__Exercise brief__: Look through the data below. Pick out the lines holding the string "color".

BEGIN Dataset records

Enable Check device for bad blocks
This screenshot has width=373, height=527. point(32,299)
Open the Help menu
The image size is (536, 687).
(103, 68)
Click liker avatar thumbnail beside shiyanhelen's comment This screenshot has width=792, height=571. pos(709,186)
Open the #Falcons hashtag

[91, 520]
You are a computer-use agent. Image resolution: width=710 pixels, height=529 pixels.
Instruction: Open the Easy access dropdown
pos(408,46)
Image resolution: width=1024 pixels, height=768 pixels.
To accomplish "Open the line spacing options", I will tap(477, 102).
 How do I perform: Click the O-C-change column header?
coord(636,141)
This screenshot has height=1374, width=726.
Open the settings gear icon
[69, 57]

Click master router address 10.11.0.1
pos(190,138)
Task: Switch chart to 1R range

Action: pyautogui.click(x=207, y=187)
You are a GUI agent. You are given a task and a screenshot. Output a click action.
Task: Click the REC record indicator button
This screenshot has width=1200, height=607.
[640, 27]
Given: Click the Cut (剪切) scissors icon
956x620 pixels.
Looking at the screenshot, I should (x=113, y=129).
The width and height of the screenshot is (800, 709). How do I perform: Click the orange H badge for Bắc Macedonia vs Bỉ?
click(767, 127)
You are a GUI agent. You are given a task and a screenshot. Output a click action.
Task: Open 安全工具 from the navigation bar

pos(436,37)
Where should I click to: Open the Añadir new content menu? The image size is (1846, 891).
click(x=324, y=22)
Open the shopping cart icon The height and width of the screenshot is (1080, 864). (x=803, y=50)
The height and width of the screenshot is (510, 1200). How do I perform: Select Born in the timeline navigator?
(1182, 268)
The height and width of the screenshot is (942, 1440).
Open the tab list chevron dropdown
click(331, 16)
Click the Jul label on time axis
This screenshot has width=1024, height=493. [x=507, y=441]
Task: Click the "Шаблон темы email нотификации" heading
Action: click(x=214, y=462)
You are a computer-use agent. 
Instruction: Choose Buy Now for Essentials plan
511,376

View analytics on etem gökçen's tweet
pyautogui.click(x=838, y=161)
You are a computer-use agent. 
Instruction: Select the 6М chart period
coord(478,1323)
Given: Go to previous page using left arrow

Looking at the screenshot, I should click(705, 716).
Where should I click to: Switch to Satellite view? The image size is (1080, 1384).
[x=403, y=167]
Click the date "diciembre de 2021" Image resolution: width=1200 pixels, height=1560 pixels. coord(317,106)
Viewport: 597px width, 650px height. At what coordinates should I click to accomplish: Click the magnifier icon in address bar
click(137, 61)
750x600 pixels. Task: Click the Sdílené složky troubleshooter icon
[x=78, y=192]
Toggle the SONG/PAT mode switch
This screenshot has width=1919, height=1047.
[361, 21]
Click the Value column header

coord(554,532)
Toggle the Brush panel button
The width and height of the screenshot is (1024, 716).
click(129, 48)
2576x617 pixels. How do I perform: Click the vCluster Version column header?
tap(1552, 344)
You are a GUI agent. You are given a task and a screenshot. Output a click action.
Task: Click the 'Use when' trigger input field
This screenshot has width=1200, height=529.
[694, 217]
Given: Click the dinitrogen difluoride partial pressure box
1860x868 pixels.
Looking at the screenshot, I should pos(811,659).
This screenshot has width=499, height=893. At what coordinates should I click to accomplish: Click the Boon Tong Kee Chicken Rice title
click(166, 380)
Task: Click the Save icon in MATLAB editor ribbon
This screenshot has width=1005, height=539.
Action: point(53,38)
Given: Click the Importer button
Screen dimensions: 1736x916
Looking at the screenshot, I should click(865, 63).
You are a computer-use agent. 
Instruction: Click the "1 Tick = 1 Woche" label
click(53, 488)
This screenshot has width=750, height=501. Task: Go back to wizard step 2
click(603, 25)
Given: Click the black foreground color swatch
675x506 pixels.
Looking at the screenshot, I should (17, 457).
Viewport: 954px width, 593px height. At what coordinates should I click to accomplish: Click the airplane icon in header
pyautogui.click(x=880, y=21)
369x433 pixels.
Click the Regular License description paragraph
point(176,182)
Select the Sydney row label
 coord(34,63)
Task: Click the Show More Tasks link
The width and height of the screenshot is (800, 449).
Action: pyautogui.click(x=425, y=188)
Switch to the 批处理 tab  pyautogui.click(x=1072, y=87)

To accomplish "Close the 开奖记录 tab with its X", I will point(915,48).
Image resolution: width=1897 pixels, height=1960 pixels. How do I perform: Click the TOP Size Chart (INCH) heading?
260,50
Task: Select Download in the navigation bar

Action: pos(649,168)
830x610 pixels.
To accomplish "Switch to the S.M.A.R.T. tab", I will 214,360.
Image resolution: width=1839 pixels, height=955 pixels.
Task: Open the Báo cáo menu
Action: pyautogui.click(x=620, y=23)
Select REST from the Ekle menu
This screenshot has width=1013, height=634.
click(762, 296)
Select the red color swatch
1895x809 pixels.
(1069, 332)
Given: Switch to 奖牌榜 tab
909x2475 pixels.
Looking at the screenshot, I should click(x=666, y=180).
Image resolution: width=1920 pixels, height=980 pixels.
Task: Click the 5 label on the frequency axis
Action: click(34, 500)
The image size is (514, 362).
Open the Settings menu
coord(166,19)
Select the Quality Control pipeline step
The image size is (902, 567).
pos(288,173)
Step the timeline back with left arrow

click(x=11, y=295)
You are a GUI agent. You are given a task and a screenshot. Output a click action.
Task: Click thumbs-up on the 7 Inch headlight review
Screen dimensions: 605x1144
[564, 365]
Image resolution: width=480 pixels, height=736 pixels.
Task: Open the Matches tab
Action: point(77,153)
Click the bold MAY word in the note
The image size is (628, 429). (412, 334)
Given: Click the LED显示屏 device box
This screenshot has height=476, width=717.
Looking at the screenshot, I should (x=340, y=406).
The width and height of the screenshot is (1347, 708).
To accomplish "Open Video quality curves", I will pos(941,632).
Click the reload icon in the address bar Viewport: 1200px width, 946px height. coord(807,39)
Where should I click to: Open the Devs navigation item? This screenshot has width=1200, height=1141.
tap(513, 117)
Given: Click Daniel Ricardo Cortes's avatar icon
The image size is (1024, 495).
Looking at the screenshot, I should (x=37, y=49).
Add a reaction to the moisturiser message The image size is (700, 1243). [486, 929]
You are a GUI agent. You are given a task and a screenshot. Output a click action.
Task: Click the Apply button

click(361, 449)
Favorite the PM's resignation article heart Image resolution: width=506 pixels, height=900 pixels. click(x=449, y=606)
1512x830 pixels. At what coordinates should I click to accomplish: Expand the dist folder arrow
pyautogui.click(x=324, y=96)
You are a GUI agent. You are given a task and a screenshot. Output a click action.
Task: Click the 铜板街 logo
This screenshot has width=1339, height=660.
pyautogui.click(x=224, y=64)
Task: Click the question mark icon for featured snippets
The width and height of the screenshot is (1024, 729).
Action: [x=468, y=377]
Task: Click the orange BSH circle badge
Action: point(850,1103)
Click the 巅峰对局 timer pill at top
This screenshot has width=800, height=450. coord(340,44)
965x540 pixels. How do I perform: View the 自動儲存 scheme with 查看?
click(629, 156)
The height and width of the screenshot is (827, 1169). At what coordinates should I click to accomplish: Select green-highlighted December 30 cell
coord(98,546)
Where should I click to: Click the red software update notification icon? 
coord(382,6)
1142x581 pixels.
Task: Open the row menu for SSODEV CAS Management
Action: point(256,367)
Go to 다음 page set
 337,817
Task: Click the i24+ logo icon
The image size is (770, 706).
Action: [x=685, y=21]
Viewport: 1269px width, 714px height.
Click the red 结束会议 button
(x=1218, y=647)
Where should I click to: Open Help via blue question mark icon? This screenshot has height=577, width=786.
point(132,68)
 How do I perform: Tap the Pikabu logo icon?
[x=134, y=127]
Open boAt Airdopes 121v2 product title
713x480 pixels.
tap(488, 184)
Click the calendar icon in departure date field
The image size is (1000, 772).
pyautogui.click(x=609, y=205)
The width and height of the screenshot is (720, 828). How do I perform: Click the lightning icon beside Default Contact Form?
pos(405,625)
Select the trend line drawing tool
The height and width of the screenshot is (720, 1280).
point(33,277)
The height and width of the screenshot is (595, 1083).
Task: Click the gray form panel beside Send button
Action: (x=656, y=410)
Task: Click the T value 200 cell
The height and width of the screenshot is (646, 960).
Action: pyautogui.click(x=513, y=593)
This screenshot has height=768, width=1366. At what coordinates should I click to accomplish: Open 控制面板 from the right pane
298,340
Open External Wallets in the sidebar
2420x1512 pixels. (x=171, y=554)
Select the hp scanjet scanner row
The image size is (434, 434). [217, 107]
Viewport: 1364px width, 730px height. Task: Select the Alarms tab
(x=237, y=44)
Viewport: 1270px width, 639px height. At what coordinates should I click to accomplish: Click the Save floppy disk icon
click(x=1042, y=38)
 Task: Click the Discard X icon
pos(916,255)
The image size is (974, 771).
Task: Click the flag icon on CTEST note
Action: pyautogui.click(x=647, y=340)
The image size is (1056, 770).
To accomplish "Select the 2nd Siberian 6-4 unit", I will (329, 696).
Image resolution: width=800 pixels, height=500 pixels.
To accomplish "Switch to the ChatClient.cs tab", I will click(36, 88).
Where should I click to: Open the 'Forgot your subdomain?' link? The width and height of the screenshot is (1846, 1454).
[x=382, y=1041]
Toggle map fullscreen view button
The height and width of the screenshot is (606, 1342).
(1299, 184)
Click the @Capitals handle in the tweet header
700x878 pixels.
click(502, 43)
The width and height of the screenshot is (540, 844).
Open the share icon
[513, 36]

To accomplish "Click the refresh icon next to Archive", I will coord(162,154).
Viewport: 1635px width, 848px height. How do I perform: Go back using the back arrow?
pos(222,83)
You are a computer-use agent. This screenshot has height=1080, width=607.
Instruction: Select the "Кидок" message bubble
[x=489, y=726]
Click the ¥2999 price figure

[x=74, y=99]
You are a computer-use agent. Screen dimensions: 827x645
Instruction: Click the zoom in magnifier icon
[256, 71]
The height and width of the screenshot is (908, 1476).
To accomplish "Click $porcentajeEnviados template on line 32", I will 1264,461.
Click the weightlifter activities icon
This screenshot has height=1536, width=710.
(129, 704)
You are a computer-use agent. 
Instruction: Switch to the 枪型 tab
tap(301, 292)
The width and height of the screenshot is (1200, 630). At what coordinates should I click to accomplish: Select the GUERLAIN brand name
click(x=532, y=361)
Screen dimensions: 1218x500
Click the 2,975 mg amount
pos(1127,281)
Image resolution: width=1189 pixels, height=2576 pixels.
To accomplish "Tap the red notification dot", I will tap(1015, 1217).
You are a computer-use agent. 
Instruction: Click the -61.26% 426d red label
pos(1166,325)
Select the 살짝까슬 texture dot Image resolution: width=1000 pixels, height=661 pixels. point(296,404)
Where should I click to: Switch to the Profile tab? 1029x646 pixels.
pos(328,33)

END Dataset records

__Solution to this problem__:
Given: Click the black foreground color swatch
Select the red color swatch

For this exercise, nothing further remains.